- [Your goal]: Repeat only the stretch of lines below that runs from the line with "This screenshot has height=416, width=600." through the line with "This screenshot has height=640, width=1024.", unaltered.

- [Records for the task]:
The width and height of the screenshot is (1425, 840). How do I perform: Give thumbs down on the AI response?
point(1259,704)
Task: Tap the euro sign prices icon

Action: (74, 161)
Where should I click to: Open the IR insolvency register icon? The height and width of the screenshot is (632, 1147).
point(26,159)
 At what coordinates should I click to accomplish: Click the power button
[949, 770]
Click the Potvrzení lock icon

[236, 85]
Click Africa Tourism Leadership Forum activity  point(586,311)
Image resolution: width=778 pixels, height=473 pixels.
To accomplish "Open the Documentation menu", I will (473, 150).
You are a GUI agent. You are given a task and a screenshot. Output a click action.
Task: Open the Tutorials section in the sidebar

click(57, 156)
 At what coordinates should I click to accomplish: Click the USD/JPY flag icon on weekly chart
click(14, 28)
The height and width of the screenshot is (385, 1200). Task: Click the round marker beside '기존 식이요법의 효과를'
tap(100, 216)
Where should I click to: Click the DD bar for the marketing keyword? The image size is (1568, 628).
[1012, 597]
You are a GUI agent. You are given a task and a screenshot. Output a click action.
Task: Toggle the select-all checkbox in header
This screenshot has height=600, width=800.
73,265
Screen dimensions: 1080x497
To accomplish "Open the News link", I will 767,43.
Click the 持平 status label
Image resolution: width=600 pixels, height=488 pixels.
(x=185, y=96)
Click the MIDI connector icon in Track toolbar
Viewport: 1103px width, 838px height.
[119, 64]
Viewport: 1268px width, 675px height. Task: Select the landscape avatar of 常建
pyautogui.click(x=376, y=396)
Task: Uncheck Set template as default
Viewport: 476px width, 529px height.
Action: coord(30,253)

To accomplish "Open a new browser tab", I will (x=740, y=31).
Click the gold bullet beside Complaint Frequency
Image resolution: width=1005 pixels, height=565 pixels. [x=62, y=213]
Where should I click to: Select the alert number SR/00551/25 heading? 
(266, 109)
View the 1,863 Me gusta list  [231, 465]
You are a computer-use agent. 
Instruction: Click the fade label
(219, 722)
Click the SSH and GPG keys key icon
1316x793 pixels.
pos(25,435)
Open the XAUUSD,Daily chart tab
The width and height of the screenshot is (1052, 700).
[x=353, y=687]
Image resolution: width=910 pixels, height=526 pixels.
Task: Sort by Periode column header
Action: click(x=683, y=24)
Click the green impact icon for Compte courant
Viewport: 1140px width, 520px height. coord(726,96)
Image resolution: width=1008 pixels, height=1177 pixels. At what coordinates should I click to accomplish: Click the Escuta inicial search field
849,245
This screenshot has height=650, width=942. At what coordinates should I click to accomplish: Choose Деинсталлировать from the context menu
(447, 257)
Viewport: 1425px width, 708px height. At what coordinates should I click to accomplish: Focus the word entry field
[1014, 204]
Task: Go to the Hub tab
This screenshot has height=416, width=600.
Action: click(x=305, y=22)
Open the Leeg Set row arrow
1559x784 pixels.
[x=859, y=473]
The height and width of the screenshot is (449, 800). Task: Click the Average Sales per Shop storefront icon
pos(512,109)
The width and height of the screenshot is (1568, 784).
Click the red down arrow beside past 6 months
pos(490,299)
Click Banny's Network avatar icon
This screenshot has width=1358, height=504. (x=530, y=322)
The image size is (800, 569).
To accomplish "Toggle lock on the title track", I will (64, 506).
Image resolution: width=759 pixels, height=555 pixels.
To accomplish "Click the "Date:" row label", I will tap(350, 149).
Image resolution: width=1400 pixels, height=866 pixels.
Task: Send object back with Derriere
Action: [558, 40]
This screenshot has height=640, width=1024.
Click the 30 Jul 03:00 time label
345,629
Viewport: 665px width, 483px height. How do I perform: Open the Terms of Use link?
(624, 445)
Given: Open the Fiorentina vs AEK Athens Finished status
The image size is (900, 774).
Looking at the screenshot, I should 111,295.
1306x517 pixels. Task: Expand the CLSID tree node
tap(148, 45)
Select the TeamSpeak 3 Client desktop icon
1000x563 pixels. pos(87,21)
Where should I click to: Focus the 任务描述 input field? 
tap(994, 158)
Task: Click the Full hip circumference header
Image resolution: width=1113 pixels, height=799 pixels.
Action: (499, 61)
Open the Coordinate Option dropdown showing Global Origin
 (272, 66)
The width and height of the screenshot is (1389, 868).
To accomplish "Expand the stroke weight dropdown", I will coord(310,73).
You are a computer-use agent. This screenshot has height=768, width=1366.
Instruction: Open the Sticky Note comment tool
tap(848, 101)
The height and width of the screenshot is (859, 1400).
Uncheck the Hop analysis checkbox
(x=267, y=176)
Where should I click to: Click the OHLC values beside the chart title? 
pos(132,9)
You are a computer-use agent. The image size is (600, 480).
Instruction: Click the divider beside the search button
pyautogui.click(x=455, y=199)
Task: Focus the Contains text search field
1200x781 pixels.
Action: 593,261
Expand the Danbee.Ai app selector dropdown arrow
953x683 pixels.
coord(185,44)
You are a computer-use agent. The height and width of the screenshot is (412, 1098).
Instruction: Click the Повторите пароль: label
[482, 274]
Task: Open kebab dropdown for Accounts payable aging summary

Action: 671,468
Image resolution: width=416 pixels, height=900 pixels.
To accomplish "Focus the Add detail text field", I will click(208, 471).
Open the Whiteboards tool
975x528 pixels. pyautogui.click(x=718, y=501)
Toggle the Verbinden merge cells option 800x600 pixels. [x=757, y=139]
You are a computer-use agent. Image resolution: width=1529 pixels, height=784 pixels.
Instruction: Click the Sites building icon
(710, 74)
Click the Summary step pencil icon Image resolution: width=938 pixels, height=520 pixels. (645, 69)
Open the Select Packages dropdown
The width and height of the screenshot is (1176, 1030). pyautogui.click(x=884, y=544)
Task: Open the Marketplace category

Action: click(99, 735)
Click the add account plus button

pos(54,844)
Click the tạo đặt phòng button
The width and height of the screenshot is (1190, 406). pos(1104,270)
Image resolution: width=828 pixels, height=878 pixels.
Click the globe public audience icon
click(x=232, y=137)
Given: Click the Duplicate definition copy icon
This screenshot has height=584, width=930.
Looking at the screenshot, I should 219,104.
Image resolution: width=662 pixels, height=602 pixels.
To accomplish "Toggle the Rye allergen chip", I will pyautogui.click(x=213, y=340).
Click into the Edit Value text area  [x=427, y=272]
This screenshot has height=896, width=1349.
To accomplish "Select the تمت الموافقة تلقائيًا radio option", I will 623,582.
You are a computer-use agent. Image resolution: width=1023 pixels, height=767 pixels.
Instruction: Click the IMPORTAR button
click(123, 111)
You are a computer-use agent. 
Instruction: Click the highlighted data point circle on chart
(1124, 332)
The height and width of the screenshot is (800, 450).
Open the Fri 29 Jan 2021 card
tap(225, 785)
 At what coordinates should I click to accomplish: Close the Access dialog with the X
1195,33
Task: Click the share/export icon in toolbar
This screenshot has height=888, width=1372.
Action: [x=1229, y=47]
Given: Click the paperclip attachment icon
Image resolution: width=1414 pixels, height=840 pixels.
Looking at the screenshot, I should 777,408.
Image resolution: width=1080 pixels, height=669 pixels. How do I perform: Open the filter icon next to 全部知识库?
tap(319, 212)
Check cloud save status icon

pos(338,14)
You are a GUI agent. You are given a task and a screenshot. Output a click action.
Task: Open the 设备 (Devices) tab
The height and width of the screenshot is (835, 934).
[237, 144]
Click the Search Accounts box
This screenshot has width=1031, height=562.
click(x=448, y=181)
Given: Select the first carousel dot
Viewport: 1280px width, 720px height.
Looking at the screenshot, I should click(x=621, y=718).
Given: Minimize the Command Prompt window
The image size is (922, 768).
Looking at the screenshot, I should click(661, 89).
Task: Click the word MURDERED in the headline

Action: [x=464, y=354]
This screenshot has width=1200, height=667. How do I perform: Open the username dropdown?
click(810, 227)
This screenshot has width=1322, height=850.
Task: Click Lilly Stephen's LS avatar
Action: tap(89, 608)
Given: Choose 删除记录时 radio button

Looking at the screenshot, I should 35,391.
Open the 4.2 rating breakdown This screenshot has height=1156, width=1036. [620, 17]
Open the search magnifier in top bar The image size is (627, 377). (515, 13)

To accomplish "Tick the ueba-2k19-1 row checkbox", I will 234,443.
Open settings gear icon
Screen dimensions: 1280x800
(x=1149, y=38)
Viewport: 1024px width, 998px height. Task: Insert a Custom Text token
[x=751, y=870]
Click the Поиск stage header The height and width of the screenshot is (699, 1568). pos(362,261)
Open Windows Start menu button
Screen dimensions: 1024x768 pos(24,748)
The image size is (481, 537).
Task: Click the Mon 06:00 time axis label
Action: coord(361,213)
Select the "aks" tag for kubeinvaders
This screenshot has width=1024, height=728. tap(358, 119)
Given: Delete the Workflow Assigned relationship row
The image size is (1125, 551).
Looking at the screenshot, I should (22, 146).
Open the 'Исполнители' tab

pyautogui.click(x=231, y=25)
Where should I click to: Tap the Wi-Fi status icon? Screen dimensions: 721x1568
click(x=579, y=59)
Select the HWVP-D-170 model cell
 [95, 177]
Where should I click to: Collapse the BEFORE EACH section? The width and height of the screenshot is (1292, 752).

- [Task result]:
This screenshot has height=416, width=600.
Action: click(x=305, y=22)
Open the Leeg Set row arrow
1559x784 pixels.
[x=859, y=473]
The height and width of the screenshot is (449, 800). Task: Click the Average Sales per Shop storefront icon
pos(512,109)
The width and height of the screenshot is (1568, 784).
Click the red down arrow beside past 6 months
pos(490,299)
Click Banny's Network avatar icon
This screenshot has width=1358, height=504. (x=530, y=322)
The image size is (800, 569).
To accomplish "Toggle lock on the title track", I will (64, 506).
Image resolution: width=759 pixels, height=555 pixels.
To accomplish "Click the "Date:" row label", I will tap(350, 149).
Image resolution: width=1400 pixels, height=866 pixels.
Task: Send object back with Derriere
Action: [558, 40]
This screenshot has height=640, width=1024.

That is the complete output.